Second clause - "... and subject to the jurisdiction thereof ..." - is the key. If you are here illegally, you are not subject to the jurisdiction of United States law, apart from being subject to deportation & repatriation.

If your parents are not here legally, neither are you. Ergo, "anchor babies" is a gross misinterpretation of the law.

As far as making Blacks citizens after manumission & the Civil War - while they may not have wanted to be here, they were brought here legally, and were therefore "subject to the jurisdiction of the United States" given the state of law at the time. (A dark period in our history, and one I'm glad is over. And has been for 136 years, if my count is correct. Civil War ended in 1865, right?)

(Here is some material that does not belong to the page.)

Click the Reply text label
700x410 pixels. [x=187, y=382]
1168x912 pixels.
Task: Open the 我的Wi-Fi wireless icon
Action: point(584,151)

(Slavery is deplorable, but it's also a necessary stage in any pre-industrial economic system. It is the provision of cheap labour until such time as machinery can be produced to do the same work - for rather less than it would cost to keep a slave. Slavery is not economically feasible, nor is it economically sustainable. However, it's going to happen until such time as it becomes impractical, for that given economy. But, that's neither here nor there, at the moment.)
The child's citizenship is not dependent on the parent, unless it's born elsewhere. The child is likely considered to be subject to our jurisdiction by being born here. It doesn't say you are a citizen if you are born here and your parents are subject. It says if you are born and and are subject. I know we would love to interpret it to be different, but current practice combined with the wording that is not dependent on parental status is fairly clear. Like I said, it was written at a different time to fix a different problem, but people have found a way to apply it to something it wasn't intended for.

And as Boatwrench and hubs have said, in this scenario, being born in the US to an American mother with the father being undeclared, the child is indeed a citizen.